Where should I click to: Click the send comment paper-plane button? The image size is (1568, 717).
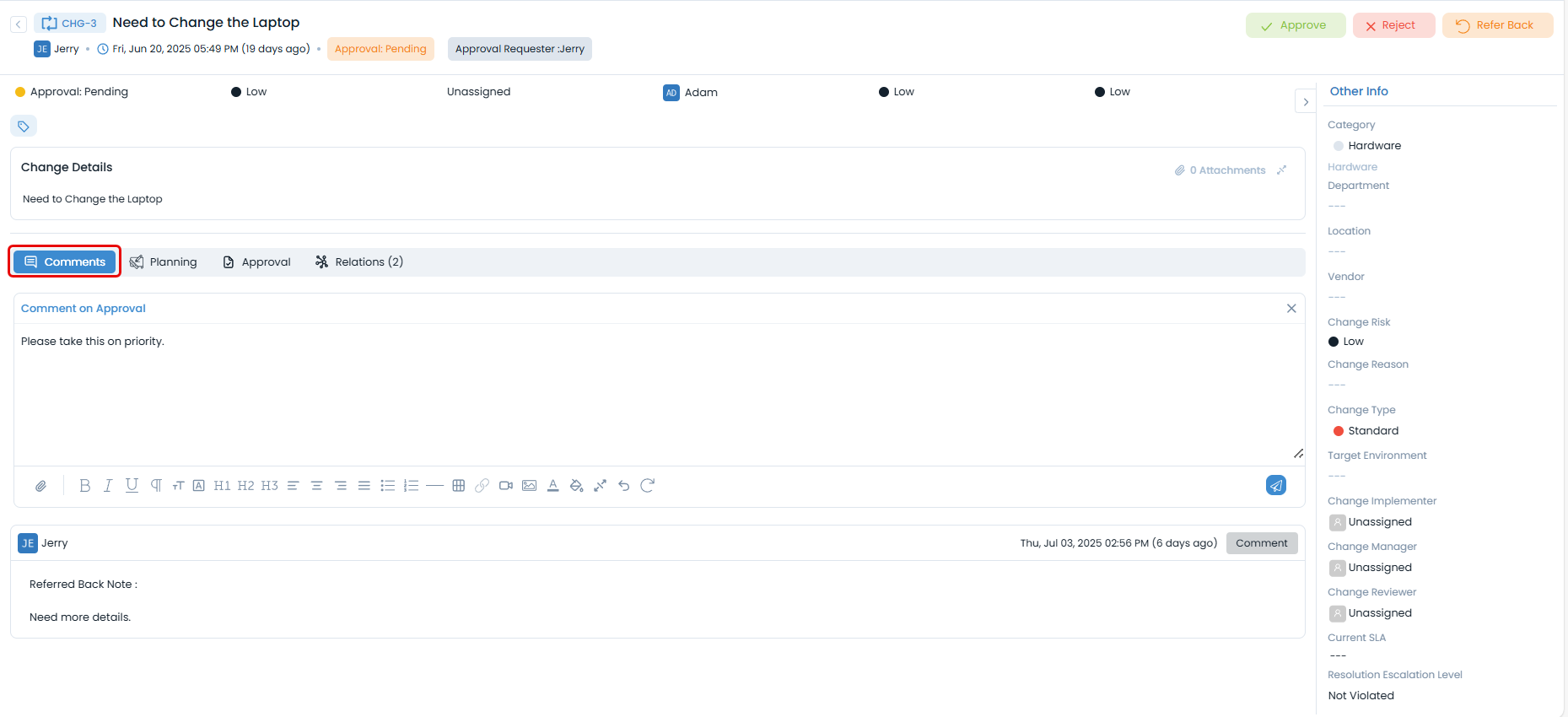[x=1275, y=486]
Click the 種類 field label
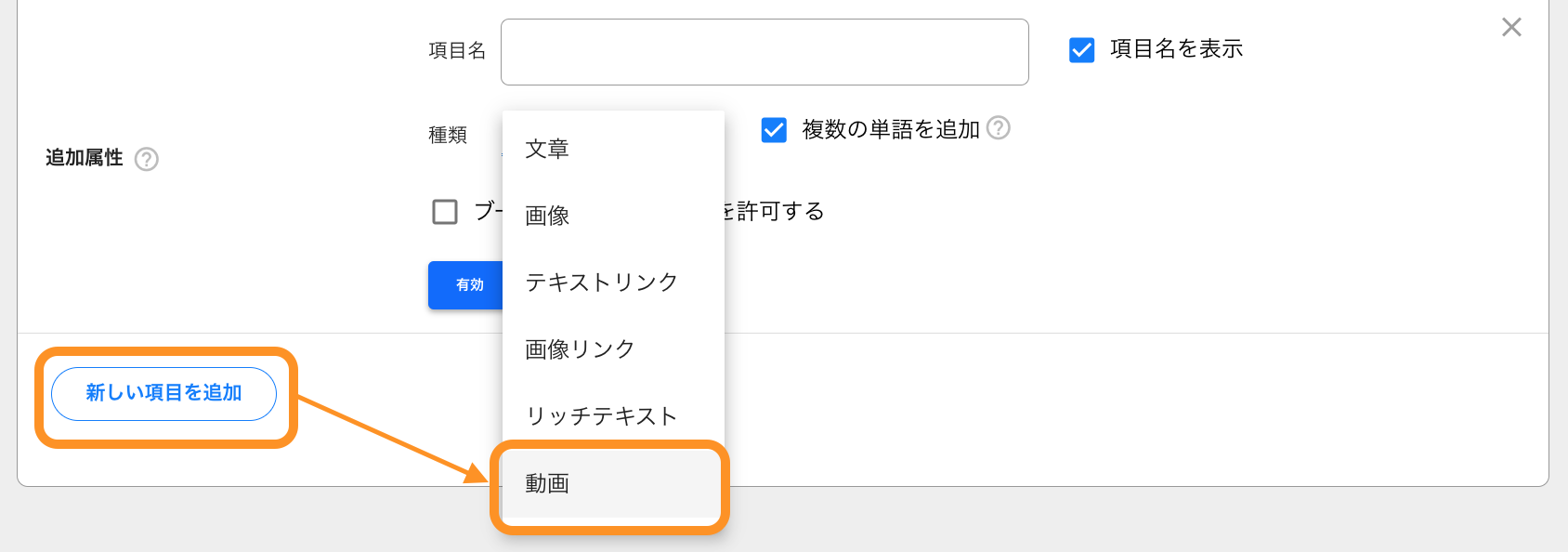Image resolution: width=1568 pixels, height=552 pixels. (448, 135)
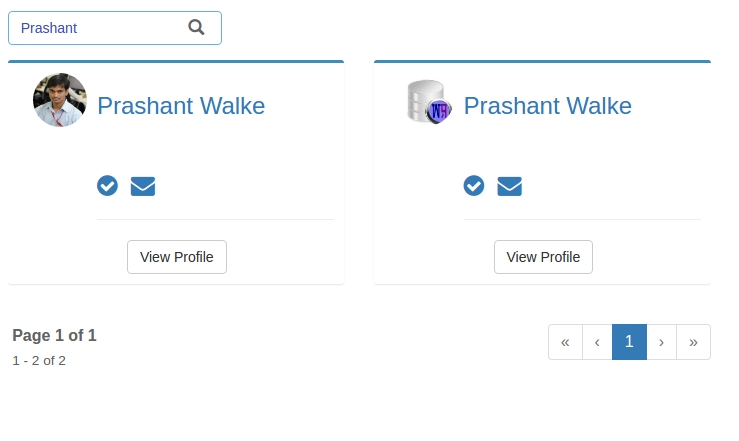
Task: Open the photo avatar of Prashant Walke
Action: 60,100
---
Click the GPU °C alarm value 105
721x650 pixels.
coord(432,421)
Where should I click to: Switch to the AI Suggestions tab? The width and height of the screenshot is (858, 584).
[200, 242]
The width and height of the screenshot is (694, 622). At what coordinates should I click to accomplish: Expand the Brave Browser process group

→ **Task objective**: In the lines starting with the line that contains "Where should I click to: Click" and going on through the line that contains "Action: 60,100", substitute "arrow" for "paper-plane" and reproduce those lines with everything else unchanged. Omit the pictures.

→ **Full answer**:
Where should I click to: Click the send comment arrow button? The image size is (1568, 717).
[x=1275, y=486]
Click the 種類 field label
Image resolution: width=1568 pixels, height=552 pixels. (448, 135)
Task: Open the photo avatar of Prashant Walke
Action: 60,100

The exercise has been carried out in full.